The original colors of the barber pole were red and white. The red represented the blood, and the white symbolized the bandages used to wrap the patients’ arms during bloodletting procedures. The traditional practice entailed wrapping a bandage around the patient’s arm to reveal the veins and encourage blood flow.

After use, the bloodied bandages would be hung outside the shop on a pole to dry, often becoming entwined with the pole as they waved in the breeze. This long pole with the red and white stripes became the emblematic symbol for barbers.

During the era of the barber-surgeon, the pole took on a functional purpose. In order to grasp and hold the veins steady, patrons would grip a brass knob on the pole’s top, causing small amounts of blood to drain into a brass basin at its base. The pole also served as a comfortable handle for patients to grip as their teeth were extracted.

In the United States, blue was added to the barber pole design somewhere between the late 18th and early 19th centuries. Although the theory behind the inclusion of this color is not definitively known, it is widely believed to be a reflection of the nation’s patriotic spirit – red, white, and blue representing the colors of the American flag.

In 1745, the British College of Surgeons and the Barbers’ Company signed a decree called “The Rose Agreement,” which severed the relationship between barbers and surgeons, prohibiting barbers from performing surgery and surgeons from shaving hair.

This separation of professions may explain the decline in surgery-performed barbers and the need for new iconography. However, the barber pole endured and continued to be associated with the profession.

Today, the barber pole is still prominently displayed outside barbershops around the world, evoking a nostalgic charm that has persisted through the centuries. It remains a universal symbol of the craft of barbering, a testament to the profession’s ancient origins and enduring relevance.

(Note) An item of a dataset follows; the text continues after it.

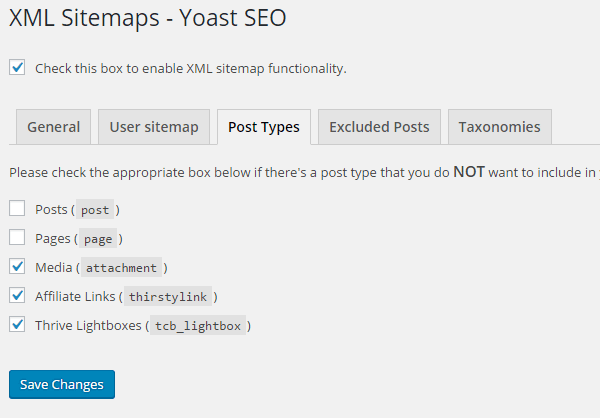Click the 'Please check the appropriate box' instruction text

[300, 172]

Replete with fascinating historical and cultural threads, the story behind the barber pole enriches our understanding of common yet mysterious symbols that permeate modern life.

FAQ – History of the Barber Pole

When did barber poles first appear?

The first recorded use of the barber pole dates back to ancient Greece. The Greeks used a pole with a small vase at the top to signify barbers and their services.

How has the barber pole evolved since then?

In early Europe, many medieval barbers included medical treatments as part of their services, and they used either a staff or pole to denote this outside their shop. Eventually, the use of red and white stripes was added to represent bandage wrappings used by early physicians and surgeons. Later in history, blue was added to represent the blood that had been drawn during bloodletting procedures.

How is the barber pole associated with modern day barbershops?

Today, the red-and-white striped pole is an iconic symbol of barbershops around the world. The colors are thought to represent both blood and bandages, while some also believe that they represent different aspects of a haircut—the white for shaving cream, red for blood, and blue for aftershave.